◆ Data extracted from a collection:
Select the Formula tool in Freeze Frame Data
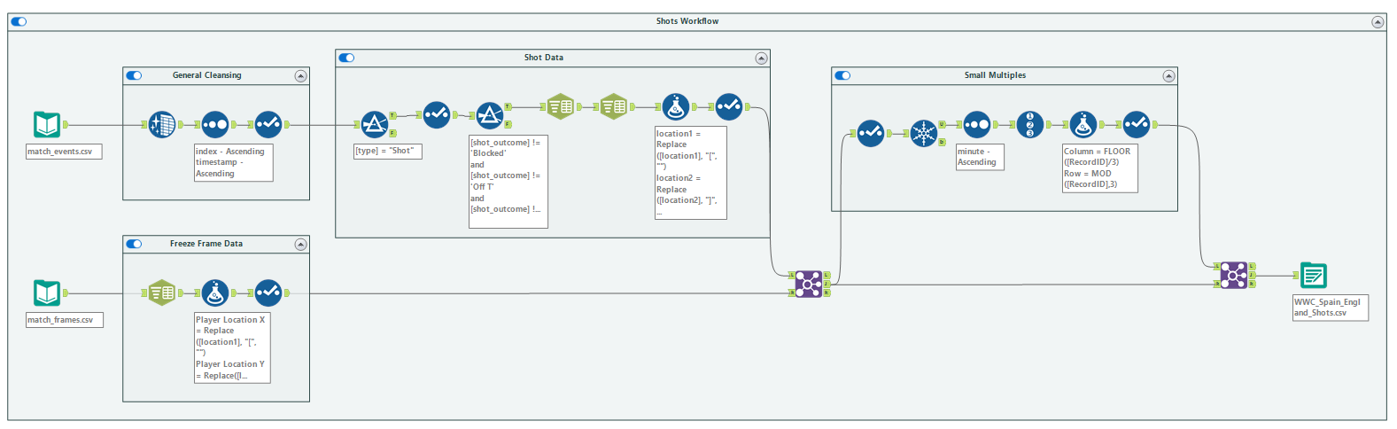This screenshot has width=1397, height=429. pos(215,293)
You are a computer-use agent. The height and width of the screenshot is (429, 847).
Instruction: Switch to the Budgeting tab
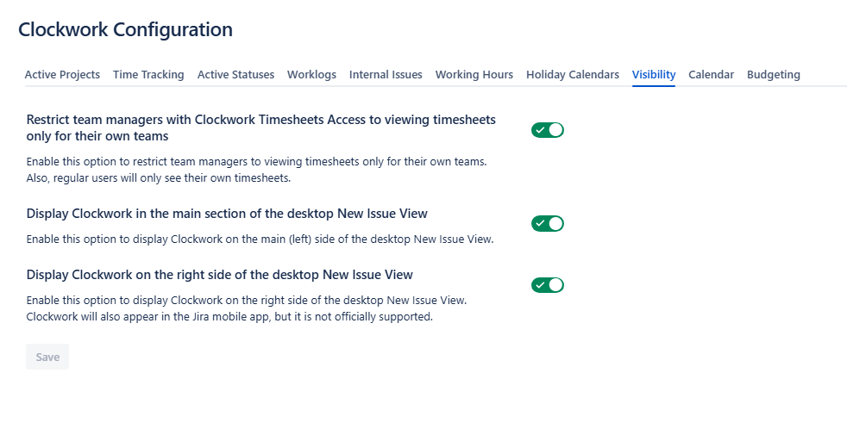tap(774, 74)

◆ INSTRUCTIONS FOR THE TASK:
Please rewrite all of the material above, substituting "Forecasting" for "Budgeting" and keeping everything else unchanged. Leave the pictures out of your answer.

◆ SOLUTION BELOW:
Select the Formula tool in Freeze Frame Data
This screenshot has width=1397, height=429. pos(215,293)
You are a computer-use agent. The height and width of the screenshot is (429, 847).
Instruction: Switch to the Forecasting tab
tap(774, 74)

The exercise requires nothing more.